Applications: Digital finishing systems vs. CNC routers
Digital finishing systems can produce point-of-purchase displays and outdoor signage, but there has been “tremendous growth in interior design with wallpaper, pillows, and upholstery,” says Mark Packman, also of Multicam. ADA signage, clothing, and textiles are also in huge demand, so it’s important that shops that want to get into these markets invest in the right cutting system for their product line.
“For digital finishing, styrene, foam core, thin paper products, corrugate for packaging, rubber, or foam insulation board — if you are doing all that — the majority of your business should be digital finishing,” says Packman. “The speed of knife cutting is faster on a digital finishing system.” To cut through wood, non-ferrous metals, thicker aluminum, and composite materials, shops should look at a CNC with a larger spindle on it, he adds.

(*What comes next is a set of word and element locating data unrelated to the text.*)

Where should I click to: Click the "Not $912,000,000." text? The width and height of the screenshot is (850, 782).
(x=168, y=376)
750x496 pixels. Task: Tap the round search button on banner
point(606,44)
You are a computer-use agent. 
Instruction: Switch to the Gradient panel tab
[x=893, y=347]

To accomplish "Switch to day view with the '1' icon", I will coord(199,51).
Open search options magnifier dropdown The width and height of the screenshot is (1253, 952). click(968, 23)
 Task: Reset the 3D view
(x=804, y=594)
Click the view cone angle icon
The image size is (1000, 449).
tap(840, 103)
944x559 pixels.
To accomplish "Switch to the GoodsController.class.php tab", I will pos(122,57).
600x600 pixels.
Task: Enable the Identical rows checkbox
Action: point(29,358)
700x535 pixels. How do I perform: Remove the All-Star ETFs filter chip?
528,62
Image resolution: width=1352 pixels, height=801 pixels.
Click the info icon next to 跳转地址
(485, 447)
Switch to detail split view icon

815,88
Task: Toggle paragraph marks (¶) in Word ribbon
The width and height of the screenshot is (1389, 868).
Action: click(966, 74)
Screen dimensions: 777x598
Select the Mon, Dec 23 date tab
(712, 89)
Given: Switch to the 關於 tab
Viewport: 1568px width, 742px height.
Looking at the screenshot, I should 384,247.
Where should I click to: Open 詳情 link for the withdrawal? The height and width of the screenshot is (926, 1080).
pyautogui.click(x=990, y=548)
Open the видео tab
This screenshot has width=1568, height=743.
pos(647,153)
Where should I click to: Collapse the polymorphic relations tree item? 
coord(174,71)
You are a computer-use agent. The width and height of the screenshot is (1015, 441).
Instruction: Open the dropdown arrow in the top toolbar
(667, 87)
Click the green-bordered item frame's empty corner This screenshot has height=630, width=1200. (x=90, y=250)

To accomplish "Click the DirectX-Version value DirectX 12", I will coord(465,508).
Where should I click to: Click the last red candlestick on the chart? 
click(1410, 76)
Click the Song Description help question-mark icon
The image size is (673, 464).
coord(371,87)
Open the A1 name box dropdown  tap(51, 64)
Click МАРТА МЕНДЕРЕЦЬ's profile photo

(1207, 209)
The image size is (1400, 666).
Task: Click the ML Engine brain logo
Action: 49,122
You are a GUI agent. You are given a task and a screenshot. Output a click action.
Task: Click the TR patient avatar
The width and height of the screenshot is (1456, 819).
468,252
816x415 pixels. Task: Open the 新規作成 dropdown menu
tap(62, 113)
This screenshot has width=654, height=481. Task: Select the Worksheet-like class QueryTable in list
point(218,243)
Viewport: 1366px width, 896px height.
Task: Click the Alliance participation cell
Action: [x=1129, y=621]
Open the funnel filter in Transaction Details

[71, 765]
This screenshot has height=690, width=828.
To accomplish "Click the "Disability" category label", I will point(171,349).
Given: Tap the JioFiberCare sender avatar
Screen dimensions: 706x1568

“The beauty of the grand format and CNC marketplace has to do with invention — daily invention of new substrates,” says Packman. “That allows you to be much more creative with what you can manufacture. There is daily new product development for our industry. It is fantastic.”
Technological advances in the grand-format printing industry have put some pressure on shops’ ability to keep up when it comes to cutting. Instead of the print side of the shop being the bottleneck, now it is the cutting side. That’s why Multicam believes it’s seeing more customers purchasing more than one cutting system. Many are buying CNC routers and digital finishing systems or more than one of each type of machine to keep up with the speed of the printers.
“There are so many markets out there, it is amazing to see what our customers bring to us to help them with,” says Boudria. “We’ve seen everything from making train batteries to shipbuilding, (and) cabinet shops to channel letters. It is amazing the products we’re involved with and get to help make.”
CAMaster’s industrial CNC router can also act as a digital finisher, says Cody Smith of CAMaster. “We provide versatility for the customer. They can do aluminum dimensional letters but then on the same machine could direct print vinyl and cut out decals with the oscillating knife.”
Cesare Magnani, Biesse, adds that most CNC routers can cut a variety of different materials from typical plastics like acrylic, polypropylene, and polyethylene to more dense materials like foam, aluminum, non-ferrous metals like bronze, wood, and composites. That means that shops can use their routers to cut out small components, machinery parts, covers or tops, and structural elements.
CNC machines have drag knives and oscillating knives as well as routing bits for carving. “We can not only work with a 3-axis machine carving vertically, but we have 4- and 5-axis solutions they can take to a different level of carving. They not only work vertically but inclined also. It has been a revolution. The machines today are not only more powerful but more affordable than they used to be. They have more capabilities and many different sizes,” Magnani says.
In the past, routers came with a 4′ X 4′ table, then 4′ X 8′, and then 5′ X 12′. Now there are huge machines — up to 7′ X 40′ — depending on the application.